Consigne:
Recopiez telles quelles les lignes qui vont de celle contenant "Given: Click the Logo Size label" jusqu'à celle contenant "Looking at the screenshot, I should click(x=49, y=330).", ces deux lignes comprises. Ne reproduisez pas les images dans votre réponse.

Données d'entrée:
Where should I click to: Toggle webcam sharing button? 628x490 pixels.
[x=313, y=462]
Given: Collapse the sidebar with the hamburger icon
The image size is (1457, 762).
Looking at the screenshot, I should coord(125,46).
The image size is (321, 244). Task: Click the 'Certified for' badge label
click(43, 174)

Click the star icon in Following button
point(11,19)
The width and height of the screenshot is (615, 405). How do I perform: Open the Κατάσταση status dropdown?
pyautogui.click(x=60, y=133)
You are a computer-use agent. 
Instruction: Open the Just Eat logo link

--

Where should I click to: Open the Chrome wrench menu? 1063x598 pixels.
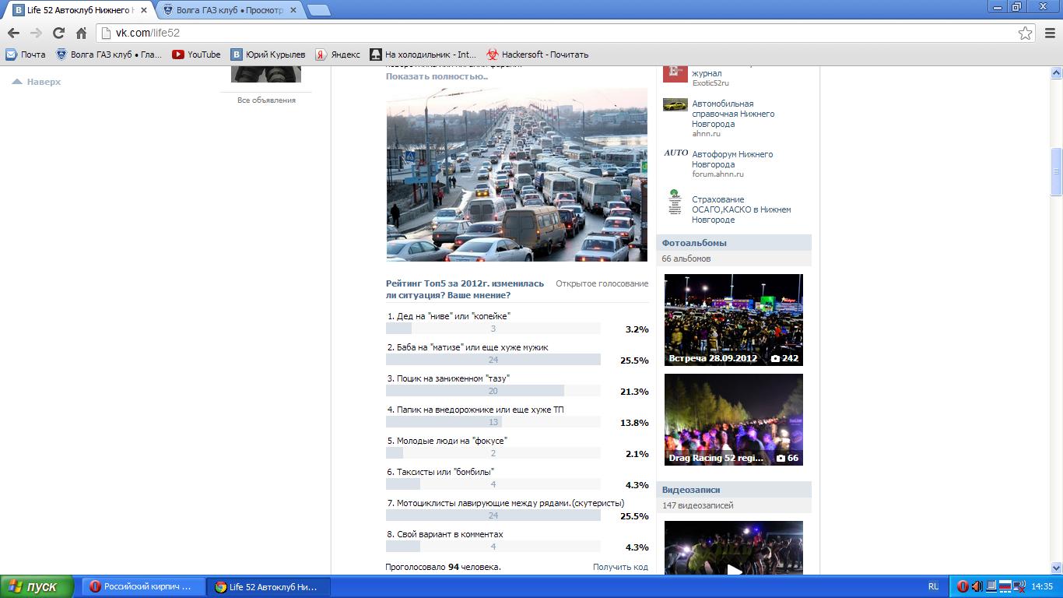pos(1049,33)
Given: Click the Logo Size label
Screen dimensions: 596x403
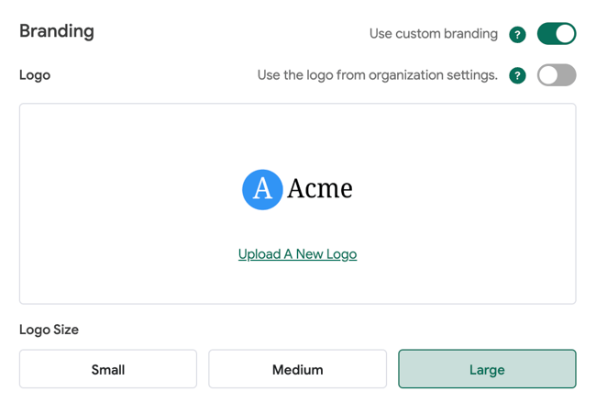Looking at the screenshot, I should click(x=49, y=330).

Solution:
Given: Click the Logo Size label
Screen dimensions: 596x403
Looking at the screenshot, I should click(x=49, y=330).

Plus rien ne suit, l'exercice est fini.